Seorang pakar
antropologi dan sosiologi, David Le Breton bilang bahwa kelenturan, keluwesan,
dan keliatan tubuh menjadi satu hal biasa dan lumrah dalam masyarakat
pos-industri. Dia melihat anatomi tubuh tidak lagi menjadi satu kesatuan dengan
hakekat keberadaan manusia. Anatomi menjadi sebuah asesori belaka untuk sebuah presentasi, bahan mentah bagi dunia fashion, serta menjadi bidang untuk menampilkan spesial
efek. Mengolah tubuh dan
mempresentasikannya memang bukan pilihan satu-satunya dalam pertunjukan saat
ini.
sumber: http://ausdance.org.au/uploads/content/news/2015/GOM-Photo-Steve-Ullathorne.jpg |
Tubuh aktor juga bisa mengalami hal seperti itu. Kreator terlalu sibuk bermain-main dengan elemen-elemen lain selain tubuh aktor. Tontonan-tontonan semacam itu memang memukau dan memanjakan secara visual. Itu tetap asyik. Kita bukan lagi di jaman bersuntuk dengan tubuh saja. Joged Amerta nya mbah Prapto (Suprapto Suryodarmo) mungkin jadi bukan barang asyik buat tubuh-tubuh muda. Metode Suzuki dengan gedruknya bisa jadi terlalu berat buat tubuh-tubuh masa kini. Sutradara mungkin “tergoda” untuk juga mencicipi kecanggihan visual effect, tetapi bisa berbahaya jika maunya hanya biar dibilang keren. Sutradara tidak cukup kuat gagasannya memasang visual effect yang ada. Selanjutnya tubuh-tubuh aktor hanya jadi kanvas belaka atau tenggelam oleh kecanggihan tehnologi.

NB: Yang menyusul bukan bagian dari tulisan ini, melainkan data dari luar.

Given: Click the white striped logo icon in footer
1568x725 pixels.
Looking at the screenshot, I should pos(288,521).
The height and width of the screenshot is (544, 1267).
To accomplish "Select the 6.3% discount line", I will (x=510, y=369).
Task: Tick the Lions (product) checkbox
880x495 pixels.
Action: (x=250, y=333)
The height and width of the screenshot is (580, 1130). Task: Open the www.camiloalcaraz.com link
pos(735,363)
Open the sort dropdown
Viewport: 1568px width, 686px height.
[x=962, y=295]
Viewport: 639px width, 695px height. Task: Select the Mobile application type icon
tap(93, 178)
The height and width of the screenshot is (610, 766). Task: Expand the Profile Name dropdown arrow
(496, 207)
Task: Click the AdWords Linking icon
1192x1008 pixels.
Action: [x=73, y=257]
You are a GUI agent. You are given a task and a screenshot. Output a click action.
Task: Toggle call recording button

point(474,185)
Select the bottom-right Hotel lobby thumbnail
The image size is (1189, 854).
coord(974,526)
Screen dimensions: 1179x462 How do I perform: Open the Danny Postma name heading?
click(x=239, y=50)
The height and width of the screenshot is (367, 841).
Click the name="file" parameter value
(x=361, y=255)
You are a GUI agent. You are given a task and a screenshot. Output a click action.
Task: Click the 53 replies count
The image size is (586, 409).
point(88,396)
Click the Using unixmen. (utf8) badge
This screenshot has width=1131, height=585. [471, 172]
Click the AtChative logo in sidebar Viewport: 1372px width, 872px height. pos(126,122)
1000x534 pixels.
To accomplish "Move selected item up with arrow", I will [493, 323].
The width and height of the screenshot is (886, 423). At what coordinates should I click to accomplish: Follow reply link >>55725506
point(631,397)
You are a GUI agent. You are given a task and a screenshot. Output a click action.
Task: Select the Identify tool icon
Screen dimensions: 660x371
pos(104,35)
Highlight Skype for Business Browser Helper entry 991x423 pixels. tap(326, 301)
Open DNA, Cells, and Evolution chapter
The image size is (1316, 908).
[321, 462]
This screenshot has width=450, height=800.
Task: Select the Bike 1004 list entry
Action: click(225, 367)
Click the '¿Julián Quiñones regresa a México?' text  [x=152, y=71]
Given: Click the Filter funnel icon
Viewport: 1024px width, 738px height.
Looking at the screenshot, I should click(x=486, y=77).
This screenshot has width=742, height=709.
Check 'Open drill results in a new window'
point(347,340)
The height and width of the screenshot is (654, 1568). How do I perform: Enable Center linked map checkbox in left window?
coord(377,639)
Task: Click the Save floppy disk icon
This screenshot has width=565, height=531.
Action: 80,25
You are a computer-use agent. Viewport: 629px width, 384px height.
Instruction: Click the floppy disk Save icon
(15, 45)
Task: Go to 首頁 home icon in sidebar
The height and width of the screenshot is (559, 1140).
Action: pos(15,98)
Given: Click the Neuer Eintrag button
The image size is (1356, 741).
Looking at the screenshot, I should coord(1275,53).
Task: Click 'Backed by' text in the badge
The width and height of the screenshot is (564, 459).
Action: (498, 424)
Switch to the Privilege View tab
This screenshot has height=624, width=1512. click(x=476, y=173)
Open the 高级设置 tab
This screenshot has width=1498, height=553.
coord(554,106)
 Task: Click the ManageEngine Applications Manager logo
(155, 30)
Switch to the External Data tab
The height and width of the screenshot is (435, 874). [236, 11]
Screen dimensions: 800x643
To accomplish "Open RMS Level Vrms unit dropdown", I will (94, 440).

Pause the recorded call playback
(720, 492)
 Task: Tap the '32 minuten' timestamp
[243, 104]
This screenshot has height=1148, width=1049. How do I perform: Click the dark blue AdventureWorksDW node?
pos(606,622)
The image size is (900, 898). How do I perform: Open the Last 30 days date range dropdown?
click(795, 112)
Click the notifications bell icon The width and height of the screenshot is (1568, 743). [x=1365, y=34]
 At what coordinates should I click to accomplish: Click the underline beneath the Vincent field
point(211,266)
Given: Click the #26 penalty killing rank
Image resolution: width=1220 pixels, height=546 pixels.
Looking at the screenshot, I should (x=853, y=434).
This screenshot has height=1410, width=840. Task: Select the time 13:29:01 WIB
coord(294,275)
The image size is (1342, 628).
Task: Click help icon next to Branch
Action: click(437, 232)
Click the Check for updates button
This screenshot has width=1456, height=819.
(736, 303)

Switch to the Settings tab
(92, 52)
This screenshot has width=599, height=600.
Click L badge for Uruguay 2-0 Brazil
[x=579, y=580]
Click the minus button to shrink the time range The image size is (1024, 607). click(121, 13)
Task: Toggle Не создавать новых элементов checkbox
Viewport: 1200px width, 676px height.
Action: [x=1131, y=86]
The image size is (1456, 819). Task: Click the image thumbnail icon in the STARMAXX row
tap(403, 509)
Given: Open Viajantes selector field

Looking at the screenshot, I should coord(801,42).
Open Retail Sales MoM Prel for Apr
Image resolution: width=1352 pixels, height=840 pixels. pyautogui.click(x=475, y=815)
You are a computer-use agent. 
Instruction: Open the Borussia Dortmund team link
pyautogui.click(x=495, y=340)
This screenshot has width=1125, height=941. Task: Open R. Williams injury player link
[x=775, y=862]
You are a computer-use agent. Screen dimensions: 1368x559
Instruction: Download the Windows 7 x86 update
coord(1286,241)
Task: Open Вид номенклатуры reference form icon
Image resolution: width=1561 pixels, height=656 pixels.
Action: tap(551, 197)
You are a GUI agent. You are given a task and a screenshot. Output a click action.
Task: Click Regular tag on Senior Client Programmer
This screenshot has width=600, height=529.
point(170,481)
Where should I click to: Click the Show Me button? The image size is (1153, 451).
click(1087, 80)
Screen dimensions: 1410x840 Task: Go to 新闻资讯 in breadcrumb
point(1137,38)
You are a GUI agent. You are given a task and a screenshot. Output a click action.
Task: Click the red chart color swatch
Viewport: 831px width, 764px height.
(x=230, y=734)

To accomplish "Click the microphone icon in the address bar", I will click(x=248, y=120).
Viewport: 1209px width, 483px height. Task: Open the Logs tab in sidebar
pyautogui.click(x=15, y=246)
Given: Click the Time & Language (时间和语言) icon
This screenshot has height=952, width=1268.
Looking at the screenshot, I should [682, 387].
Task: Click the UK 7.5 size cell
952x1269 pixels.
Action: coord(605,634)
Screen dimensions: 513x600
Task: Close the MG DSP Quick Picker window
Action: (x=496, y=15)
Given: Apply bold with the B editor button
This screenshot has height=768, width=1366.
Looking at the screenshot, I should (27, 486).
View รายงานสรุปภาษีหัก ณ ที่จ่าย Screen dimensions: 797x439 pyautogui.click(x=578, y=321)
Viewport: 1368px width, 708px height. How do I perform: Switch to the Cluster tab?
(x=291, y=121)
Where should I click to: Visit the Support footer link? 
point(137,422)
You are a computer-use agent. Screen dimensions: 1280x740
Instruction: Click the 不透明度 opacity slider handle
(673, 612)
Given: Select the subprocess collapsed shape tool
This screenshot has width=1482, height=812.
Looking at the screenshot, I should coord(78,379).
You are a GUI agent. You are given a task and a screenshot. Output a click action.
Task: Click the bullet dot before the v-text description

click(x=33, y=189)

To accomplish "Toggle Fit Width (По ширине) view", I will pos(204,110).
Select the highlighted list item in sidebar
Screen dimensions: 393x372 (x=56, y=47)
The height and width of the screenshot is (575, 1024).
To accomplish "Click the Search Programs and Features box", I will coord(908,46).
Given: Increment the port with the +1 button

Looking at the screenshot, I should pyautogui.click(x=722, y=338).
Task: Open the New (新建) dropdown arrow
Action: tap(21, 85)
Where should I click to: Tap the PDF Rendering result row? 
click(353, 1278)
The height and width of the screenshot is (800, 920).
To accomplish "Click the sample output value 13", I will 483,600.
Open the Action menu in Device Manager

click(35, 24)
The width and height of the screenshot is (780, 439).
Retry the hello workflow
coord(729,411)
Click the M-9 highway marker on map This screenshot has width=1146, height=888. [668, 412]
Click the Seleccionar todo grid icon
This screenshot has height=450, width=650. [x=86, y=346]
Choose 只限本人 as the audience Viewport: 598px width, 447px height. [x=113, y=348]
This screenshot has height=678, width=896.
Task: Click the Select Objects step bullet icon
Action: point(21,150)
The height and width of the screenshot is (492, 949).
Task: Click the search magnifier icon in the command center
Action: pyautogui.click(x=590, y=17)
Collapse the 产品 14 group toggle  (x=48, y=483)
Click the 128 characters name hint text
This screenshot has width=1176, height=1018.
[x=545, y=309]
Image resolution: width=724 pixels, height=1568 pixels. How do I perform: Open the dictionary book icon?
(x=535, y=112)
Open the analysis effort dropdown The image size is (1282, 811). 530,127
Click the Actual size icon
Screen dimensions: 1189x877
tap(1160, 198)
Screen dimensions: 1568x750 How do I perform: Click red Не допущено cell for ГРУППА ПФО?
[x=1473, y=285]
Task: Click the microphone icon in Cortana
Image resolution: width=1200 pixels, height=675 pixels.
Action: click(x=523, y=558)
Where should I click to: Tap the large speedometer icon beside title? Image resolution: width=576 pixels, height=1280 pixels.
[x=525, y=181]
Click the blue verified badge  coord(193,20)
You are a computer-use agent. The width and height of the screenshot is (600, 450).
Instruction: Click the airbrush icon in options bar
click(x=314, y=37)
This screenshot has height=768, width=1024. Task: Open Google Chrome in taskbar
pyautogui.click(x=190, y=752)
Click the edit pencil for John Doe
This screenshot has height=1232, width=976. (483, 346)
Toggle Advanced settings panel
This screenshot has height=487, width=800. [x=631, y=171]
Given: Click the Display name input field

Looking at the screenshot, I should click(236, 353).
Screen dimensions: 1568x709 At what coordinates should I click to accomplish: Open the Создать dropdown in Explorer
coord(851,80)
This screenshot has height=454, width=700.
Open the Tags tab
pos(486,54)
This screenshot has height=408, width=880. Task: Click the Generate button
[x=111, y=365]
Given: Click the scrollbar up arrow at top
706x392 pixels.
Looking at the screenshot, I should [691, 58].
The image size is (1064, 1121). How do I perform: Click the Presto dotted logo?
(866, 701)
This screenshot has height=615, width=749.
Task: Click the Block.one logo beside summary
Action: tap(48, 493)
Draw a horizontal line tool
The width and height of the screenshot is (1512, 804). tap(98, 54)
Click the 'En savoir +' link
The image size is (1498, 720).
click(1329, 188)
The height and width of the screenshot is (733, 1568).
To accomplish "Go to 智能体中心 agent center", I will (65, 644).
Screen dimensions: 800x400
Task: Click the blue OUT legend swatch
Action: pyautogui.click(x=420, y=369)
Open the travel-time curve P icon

Kembali ke istilah migrasi tubuh (saya merasa keren
dan seksi mengucapkan istilah ini!). Tubuh memang melakukan perjalanan setiap
hari. Pikiran dan perasaan turut serta di dalamnya. Tetapi apakah pikiran dan
perasaan itu mengendali tubuh sepenuhnya pada setiap tempat yang mereka tuju?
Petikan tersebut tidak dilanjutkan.